**Task to carry out:** Go to the line that contains "This screenshot has width=620, height=470." and transcribe from there to the end of the entries, that line and the last one included.

**Supplied information:**
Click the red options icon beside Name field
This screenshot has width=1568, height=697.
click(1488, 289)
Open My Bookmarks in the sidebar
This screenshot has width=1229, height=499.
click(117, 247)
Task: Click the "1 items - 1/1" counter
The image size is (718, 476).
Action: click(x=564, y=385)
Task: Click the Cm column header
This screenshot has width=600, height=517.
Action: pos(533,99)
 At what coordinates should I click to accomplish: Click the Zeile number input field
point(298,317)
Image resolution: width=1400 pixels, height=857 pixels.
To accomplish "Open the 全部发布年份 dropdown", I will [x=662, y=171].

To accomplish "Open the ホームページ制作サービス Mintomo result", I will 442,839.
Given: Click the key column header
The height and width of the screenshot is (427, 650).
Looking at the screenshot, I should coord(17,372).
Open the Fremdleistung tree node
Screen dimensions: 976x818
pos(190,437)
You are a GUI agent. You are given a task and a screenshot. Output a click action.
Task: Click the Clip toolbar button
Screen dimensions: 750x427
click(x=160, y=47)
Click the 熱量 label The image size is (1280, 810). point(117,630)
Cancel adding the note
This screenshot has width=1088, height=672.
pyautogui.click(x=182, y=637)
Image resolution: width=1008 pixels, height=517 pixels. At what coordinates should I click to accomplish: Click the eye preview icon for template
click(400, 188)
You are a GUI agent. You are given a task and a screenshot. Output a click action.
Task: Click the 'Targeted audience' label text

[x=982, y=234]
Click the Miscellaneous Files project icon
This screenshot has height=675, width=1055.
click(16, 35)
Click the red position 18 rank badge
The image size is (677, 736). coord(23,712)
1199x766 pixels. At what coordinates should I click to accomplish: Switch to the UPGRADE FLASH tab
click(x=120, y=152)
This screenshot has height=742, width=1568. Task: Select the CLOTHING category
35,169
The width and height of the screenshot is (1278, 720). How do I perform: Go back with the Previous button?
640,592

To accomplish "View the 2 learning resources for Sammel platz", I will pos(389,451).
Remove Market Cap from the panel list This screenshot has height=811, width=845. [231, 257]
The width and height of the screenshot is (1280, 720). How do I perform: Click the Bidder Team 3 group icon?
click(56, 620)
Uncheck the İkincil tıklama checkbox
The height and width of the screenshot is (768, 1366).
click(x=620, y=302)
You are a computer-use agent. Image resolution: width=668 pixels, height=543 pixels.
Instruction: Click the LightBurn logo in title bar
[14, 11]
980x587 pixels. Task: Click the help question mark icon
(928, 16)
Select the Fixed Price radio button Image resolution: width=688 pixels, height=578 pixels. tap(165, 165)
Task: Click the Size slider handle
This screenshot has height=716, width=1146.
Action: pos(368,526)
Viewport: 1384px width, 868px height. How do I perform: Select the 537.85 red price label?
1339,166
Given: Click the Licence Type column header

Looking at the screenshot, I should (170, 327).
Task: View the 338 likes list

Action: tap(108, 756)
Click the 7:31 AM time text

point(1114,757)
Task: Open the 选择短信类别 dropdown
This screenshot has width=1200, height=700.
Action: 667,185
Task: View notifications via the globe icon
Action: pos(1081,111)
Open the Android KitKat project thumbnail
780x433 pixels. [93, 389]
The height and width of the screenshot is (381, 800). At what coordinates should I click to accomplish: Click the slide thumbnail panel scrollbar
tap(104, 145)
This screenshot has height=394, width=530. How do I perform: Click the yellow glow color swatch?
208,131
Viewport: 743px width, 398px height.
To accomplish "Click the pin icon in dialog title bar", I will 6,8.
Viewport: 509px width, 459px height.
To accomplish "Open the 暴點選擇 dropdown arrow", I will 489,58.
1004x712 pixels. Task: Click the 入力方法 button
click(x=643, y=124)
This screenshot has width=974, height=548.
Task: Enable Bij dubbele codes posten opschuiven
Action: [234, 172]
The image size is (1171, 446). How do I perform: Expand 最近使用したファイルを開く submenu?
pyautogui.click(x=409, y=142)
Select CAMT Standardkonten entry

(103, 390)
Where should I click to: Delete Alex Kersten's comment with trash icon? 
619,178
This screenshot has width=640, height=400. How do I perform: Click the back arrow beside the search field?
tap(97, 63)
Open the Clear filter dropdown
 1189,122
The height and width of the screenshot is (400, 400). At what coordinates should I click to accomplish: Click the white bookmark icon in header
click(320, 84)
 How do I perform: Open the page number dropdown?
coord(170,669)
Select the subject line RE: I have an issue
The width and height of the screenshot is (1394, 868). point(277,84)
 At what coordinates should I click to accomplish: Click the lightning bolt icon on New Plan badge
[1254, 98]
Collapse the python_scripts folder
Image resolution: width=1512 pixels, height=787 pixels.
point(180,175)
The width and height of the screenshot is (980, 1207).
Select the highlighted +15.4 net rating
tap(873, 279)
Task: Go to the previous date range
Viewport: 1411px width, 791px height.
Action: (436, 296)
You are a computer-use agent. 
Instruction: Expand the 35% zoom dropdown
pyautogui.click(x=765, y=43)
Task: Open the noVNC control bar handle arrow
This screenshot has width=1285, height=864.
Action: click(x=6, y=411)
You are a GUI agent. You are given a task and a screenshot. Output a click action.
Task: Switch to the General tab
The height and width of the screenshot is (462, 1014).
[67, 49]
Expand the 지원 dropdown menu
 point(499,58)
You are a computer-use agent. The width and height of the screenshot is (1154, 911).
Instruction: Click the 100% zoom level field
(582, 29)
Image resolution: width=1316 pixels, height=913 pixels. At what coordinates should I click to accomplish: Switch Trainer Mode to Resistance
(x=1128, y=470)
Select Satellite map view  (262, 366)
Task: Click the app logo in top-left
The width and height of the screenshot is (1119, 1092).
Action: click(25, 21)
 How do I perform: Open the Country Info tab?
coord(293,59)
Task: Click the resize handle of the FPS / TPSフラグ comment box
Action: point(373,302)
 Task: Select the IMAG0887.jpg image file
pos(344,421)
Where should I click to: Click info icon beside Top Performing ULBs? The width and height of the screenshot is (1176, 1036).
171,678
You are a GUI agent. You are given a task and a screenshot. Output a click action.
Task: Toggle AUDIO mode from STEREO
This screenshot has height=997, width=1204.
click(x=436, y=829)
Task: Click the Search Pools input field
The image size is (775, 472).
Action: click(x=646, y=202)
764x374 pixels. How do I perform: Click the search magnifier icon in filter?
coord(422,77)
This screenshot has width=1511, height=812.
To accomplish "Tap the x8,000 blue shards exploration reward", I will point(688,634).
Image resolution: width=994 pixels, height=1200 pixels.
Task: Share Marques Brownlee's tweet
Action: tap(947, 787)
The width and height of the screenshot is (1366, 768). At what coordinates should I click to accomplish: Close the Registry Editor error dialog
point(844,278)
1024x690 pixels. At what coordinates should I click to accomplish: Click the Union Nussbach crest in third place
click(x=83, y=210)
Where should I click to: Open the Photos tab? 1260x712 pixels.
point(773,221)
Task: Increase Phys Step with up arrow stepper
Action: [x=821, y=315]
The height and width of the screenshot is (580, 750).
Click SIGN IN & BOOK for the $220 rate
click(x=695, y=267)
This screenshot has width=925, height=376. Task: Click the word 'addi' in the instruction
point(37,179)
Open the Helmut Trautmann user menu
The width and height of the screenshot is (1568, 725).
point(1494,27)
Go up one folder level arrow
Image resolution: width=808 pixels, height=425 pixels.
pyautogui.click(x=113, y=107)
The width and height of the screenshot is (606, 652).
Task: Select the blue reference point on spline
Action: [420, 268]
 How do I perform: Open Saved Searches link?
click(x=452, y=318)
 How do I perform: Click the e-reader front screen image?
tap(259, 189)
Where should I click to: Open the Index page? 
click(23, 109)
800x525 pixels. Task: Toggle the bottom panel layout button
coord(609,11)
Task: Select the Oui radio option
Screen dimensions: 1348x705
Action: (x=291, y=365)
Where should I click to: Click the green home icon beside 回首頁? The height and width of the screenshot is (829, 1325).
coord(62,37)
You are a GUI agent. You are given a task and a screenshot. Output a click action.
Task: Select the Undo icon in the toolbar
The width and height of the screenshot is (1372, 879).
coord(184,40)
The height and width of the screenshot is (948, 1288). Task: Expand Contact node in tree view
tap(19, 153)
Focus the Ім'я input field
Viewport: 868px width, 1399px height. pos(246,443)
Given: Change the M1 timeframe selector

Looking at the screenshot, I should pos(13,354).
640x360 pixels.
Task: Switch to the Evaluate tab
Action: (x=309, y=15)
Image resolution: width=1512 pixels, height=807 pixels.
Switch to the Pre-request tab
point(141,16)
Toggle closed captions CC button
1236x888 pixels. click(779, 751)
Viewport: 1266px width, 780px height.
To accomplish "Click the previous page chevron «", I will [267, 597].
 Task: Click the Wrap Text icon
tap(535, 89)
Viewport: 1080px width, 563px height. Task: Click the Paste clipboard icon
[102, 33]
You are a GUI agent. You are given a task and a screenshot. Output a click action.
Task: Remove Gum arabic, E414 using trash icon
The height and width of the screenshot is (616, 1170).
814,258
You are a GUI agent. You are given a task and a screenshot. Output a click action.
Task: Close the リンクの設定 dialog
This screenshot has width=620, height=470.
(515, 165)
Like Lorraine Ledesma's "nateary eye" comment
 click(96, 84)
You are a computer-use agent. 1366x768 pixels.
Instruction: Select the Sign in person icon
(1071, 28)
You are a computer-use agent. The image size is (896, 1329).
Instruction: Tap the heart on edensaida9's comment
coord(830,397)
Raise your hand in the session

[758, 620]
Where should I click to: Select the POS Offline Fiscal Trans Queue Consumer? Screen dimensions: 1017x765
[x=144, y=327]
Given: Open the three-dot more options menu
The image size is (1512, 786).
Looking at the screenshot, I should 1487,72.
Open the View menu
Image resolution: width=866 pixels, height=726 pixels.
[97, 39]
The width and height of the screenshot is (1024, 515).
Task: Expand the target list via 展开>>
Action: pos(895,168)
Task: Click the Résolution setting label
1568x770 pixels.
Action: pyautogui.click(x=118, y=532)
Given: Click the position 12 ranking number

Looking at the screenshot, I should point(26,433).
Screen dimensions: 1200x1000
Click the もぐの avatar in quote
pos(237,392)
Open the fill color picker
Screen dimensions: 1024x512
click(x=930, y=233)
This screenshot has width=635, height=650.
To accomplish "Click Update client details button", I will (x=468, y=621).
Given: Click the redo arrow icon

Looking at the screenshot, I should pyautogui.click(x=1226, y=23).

**Solution below:**
This screenshot has width=620, height=470.
(515, 165)
Like Lorraine Ledesma's "nateary eye" comment
 click(96, 84)
You are a computer-use agent. 1366x768 pixels.
Instruction: Select the Sign in person icon
(1071, 28)
You are a computer-use agent. The image size is (896, 1329).
Instruction: Tap the heart on edensaida9's comment
coord(830,397)
Raise your hand in the session

[758, 620]
Where should I click to: Select the POS Offline Fiscal Trans Queue Consumer? Screen dimensions: 1017x765
[x=144, y=327]
Given: Open the three-dot more options menu
The image size is (1512, 786).
Looking at the screenshot, I should 1487,72.
Open the View menu
Image resolution: width=866 pixels, height=726 pixels.
[97, 39]
The width and height of the screenshot is (1024, 515).
Task: Expand the target list via 展开>>
Action: pos(895,168)
Task: Click the Résolution setting label
1568x770 pixels.
Action: pyautogui.click(x=118, y=532)
Given: Click the position 12 ranking number

Looking at the screenshot, I should point(26,433).
Screen dimensions: 1200x1000
Click the もぐの avatar in quote
pos(237,392)
Open the fill color picker
Screen dimensions: 1024x512
click(x=930, y=233)
This screenshot has width=635, height=650.
To accomplish "Click Update client details button", I will (x=468, y=621).
Given: Click the redo arrow icon

Looking at the screenshot, I should pyautogui.click(x=1226, y=23).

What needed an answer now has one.